[Dataset records]

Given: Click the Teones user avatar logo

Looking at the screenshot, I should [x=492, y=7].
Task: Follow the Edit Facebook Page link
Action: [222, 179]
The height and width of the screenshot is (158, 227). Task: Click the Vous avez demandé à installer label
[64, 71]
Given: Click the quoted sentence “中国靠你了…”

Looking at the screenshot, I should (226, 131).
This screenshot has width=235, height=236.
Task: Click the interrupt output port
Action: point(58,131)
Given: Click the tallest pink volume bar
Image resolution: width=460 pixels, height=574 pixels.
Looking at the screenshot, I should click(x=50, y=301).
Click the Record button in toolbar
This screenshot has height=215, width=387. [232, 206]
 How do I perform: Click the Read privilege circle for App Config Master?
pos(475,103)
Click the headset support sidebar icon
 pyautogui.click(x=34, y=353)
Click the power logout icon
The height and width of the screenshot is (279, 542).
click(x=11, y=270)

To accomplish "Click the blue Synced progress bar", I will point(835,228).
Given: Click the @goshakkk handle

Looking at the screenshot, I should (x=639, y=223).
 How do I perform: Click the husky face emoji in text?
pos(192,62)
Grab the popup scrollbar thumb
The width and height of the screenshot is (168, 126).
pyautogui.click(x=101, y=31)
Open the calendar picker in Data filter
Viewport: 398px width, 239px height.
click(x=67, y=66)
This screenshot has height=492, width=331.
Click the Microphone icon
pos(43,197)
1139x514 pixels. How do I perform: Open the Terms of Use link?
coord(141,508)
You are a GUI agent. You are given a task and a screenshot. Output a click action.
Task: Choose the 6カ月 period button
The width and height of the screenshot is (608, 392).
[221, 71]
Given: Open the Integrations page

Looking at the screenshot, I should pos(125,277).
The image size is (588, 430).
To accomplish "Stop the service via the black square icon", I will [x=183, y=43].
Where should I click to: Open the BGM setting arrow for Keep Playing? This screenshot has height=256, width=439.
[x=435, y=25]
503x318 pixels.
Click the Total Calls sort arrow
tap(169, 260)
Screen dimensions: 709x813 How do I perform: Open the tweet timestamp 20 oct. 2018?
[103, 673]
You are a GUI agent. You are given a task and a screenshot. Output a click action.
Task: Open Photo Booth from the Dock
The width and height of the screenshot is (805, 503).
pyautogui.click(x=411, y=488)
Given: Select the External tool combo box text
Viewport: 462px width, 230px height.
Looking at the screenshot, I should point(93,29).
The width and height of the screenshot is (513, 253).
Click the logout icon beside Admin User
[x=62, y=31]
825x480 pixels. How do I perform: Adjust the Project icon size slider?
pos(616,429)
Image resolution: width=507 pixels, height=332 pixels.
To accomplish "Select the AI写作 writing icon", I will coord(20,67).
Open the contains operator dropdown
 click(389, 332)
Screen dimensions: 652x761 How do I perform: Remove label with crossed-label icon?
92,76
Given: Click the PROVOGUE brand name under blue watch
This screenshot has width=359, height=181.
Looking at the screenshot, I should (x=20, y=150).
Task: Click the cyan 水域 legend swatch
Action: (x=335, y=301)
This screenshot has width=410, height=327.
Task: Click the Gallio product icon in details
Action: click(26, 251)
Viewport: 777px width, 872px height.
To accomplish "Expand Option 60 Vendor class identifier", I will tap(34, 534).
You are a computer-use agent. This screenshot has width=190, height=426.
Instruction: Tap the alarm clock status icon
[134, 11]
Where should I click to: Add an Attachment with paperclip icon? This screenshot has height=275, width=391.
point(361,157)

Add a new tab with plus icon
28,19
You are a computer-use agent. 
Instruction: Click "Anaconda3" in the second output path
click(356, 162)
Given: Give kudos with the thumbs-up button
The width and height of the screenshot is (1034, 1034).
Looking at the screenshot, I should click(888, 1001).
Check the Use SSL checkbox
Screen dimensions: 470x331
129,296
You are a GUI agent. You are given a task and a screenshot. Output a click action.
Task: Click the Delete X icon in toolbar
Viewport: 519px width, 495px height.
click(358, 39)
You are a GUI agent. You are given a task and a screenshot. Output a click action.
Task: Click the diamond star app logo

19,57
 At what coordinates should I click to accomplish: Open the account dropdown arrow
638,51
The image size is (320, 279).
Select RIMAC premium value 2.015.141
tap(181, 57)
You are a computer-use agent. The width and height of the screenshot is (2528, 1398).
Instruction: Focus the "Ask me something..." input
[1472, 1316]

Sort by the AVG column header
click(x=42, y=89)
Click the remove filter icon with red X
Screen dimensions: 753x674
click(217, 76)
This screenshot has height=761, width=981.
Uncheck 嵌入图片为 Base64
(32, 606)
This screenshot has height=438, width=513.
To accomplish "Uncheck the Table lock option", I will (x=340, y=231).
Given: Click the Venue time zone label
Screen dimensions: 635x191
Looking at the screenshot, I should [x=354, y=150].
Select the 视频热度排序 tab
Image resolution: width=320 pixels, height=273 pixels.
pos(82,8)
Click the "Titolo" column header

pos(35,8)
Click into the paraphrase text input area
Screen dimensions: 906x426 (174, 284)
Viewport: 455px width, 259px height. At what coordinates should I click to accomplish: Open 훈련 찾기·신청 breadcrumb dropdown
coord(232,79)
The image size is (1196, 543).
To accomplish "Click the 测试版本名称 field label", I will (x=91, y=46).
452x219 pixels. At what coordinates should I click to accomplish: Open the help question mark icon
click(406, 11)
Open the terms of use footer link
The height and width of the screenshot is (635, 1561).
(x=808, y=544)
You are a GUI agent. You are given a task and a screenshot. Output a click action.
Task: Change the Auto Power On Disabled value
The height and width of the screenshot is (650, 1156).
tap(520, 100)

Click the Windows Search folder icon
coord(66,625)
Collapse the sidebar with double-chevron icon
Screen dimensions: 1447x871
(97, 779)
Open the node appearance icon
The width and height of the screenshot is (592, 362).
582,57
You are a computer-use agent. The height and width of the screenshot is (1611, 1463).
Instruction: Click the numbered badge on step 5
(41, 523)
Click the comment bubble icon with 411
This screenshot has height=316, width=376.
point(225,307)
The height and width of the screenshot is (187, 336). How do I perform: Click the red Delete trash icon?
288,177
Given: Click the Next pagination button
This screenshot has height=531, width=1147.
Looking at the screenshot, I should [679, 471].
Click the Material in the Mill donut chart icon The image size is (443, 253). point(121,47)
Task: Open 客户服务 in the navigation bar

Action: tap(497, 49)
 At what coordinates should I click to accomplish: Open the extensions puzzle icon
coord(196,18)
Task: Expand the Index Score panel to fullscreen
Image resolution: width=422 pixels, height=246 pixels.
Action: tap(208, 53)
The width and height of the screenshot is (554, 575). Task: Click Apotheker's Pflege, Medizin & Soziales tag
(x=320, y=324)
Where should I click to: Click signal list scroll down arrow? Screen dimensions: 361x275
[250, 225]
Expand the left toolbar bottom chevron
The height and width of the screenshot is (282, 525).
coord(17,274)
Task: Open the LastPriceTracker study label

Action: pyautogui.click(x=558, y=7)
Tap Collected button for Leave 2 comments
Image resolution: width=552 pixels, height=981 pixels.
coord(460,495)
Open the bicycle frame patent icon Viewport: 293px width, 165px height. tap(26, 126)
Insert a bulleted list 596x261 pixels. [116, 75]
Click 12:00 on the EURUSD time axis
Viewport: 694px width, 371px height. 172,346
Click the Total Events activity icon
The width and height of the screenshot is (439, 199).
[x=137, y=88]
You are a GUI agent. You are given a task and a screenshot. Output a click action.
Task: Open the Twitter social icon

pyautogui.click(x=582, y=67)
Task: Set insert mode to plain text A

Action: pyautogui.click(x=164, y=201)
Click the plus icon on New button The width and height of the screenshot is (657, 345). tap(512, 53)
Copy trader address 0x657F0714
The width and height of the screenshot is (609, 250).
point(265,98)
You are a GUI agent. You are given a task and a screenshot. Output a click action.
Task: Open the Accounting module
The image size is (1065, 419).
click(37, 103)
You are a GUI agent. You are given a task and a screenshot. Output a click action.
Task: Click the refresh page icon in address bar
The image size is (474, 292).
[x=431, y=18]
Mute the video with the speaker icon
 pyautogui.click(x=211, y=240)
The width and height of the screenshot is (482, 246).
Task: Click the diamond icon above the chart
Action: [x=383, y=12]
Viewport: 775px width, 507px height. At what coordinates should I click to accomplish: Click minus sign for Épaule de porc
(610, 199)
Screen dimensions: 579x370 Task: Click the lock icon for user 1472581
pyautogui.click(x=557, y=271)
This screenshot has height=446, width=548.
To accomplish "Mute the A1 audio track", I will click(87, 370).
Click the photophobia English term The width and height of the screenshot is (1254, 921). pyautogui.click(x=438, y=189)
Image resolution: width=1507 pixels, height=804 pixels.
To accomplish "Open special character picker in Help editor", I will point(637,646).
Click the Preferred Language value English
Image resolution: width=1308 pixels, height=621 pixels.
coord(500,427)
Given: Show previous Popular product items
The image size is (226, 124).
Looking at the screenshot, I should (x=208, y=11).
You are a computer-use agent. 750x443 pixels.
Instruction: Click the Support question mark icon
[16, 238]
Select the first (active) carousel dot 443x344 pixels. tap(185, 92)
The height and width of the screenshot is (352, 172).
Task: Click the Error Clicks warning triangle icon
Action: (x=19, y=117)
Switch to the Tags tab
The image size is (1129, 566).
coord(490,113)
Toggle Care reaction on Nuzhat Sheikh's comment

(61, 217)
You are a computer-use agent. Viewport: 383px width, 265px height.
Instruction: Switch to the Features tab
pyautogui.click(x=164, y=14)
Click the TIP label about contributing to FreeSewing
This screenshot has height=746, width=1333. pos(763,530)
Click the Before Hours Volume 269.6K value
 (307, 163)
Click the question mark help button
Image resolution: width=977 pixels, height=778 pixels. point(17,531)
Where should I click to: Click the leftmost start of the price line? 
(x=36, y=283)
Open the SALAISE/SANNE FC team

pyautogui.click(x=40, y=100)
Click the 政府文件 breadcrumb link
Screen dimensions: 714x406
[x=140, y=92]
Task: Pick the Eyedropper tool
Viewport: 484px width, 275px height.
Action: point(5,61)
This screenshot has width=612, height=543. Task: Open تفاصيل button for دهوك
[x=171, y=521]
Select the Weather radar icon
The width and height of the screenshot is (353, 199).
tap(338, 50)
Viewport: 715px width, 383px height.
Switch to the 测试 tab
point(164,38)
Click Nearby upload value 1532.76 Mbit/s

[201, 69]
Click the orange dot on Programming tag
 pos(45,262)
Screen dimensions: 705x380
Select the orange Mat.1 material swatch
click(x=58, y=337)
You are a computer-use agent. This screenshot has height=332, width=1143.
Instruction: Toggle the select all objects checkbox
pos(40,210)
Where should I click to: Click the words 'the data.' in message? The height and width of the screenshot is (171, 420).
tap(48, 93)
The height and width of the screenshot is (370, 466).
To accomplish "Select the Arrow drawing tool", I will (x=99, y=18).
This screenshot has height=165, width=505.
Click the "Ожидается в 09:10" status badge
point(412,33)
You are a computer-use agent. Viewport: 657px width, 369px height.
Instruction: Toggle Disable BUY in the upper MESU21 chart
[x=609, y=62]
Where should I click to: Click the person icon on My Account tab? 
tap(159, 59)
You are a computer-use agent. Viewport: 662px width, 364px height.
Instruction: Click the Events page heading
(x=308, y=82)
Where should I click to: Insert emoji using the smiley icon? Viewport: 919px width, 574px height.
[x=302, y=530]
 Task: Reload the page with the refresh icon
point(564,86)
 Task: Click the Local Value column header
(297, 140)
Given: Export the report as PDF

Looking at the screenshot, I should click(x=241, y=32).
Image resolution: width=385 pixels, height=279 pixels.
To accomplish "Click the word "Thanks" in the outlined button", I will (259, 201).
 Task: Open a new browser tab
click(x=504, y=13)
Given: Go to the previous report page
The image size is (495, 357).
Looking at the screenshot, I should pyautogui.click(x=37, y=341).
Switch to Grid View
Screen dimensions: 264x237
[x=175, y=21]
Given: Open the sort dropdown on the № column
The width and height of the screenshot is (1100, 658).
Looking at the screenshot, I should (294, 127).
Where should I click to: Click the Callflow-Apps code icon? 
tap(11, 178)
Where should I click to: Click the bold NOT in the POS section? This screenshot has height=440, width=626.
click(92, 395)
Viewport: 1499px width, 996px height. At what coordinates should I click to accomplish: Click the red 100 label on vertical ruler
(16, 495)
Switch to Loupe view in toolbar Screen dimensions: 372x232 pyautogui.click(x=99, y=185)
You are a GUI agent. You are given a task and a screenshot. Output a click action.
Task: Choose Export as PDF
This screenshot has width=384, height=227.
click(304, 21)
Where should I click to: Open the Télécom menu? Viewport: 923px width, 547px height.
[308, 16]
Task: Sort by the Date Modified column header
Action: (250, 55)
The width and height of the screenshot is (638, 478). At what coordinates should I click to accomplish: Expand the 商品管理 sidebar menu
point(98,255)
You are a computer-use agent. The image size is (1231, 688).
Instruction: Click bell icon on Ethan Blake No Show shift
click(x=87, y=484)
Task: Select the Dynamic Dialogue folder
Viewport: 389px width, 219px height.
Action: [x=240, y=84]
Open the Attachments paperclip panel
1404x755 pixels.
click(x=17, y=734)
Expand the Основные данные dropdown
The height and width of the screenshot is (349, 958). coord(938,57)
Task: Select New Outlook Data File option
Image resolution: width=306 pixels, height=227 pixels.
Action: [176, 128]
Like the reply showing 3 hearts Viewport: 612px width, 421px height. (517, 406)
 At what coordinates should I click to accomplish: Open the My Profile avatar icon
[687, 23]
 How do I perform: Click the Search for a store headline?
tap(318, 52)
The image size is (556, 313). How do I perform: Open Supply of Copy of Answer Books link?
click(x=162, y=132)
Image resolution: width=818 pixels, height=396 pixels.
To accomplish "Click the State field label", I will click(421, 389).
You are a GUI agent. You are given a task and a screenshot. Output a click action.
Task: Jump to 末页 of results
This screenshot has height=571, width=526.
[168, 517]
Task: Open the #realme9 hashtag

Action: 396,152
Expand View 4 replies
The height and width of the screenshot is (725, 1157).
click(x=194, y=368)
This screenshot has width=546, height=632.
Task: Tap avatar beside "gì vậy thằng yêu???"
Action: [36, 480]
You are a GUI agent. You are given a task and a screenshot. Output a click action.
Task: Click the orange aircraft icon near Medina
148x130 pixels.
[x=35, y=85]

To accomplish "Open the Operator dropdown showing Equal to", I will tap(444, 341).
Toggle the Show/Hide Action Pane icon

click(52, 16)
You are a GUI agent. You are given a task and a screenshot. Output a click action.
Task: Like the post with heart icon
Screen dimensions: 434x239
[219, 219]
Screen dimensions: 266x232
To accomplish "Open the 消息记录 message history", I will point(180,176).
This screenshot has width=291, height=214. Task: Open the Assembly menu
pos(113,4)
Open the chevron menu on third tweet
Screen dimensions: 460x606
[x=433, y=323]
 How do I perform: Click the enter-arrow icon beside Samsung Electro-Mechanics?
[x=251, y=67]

[/Dataset records]

Search the entries above for the string "Like", and report each line where it occurs.

Output of the task:
Like the reply showing 3 hearts Viewport: 612px width, 421px height. (517, 406)
Task: Like the post with heart icon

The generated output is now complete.